* WHAT THE EXERCISE ASKS *
Your job is to transcribe the material exactly. Keep every line.

* DATA *
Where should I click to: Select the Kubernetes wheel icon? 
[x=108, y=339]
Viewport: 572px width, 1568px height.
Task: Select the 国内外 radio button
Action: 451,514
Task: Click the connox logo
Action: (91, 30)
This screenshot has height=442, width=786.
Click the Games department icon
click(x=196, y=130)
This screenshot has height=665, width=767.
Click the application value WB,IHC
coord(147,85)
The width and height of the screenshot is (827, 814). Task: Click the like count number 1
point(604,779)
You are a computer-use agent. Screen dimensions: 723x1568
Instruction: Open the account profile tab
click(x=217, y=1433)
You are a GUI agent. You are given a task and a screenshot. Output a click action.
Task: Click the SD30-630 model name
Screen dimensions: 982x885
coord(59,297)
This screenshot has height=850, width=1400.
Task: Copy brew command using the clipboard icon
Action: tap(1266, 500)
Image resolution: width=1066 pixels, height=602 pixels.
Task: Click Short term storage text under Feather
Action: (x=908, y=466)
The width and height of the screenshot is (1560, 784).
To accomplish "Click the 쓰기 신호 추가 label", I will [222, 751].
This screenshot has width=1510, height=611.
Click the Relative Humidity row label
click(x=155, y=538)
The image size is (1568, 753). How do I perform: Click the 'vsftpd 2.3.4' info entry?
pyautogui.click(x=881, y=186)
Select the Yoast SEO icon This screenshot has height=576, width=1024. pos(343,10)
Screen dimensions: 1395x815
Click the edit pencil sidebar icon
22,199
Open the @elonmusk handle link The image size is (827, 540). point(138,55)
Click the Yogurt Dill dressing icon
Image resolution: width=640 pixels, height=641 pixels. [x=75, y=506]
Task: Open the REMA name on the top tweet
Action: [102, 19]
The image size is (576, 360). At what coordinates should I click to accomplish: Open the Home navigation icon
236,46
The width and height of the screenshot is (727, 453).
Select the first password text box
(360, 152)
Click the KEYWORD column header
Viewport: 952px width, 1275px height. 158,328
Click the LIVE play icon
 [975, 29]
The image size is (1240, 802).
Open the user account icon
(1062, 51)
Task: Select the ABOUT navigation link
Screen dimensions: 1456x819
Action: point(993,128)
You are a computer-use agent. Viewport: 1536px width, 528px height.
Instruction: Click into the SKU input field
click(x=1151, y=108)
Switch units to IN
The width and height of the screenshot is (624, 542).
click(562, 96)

* SOLUTION *
Where should I click to: Select the Kubernetes wheel icon? 
[x=108, y=339]
Viewport: 572px width, 1568px height.
Task: Select the 国内外 radio button
Action: 451,514
Task: Click the connox logo
Action: (91, 30)
This screenshot has height=442, width=786.
Click the Games department icon
click(x=196, y=130)
This screenshot has height=665, width=767.
Click the application value WB,IHC
coord(147,85)
The width and height of the screenshot is (827, 814). Task: Click the like count number 1
point(604,779)
You are a computer-use agent. Screen dimensions: 723x1568
Instruction: Open the account profile tab
click(x=217, y=1433)
You are a GUI agent. You are given a task and a screenshot. Output a click action.
Task: Click the SD30-630 model name
Screen dimensions: 982x885
coord(59,297)
This screenshot has height=850, width=1400.
Task: Copy brew command using the clipboard icon
Action: tap(1266, 500)
Image resolution: width=1066 pixels, height=602 pixels.
Task: Click Short term storage text under Feather
Action: (x=908, y=466)
The width and height of the screenshot is (1560, 784).
To accomplish "Click the 쓰기 신호 추가 label", I will [222, 751].
This screenshot has width=1510, height=611.
Click the Relative Humidity row label
click(x=155, y=538)
The image size is (1568, 753). How do I perform: Click the 'vsftpd 2.3.4' info entry?
pyautogui.click(x=881, y=186)
Select the Yoast SEO icon This screenshot has height=576, width=1024. pos(343,10)
Screen dimensions: 1395x815
Click the edit pencil sidebar icon
22,199
Open the @elonmusk handle link The image size is (827, 540). point(138,55)
Click the Yogurt Dill dressing icon
Image resolution: width=640 pixels, height=641 pixels. [x=75, y=506]
Task: Open the REMA name on the top tweet
Action: [102, 19]
The image size is (576, 360). At what coordinates should I click to accomplish: Open the Home navigation icon
236,46
The width and height of the screenshot is (727, 453).
Select the first password text box
(360, 152)
Click the KEYWORD column header
Viewport: 952px width, 1275px height. 158,328
Click the LIVE play icon
 [975, 29]
The image size is (1240, 802).
Open the user account icon
(1062, 51)
Task: Select the ABOUT navigation link
Screen dimensions: 1456x819
Action: point(993,128)
You are a computer-use agent. Viewport: 1536px width, 528px height.
Instruction: Click into the SKU input field
click(x=1151, y=108)
Switch units to IN
The width and height of the screenshot is (624, 542).
click(562, 96)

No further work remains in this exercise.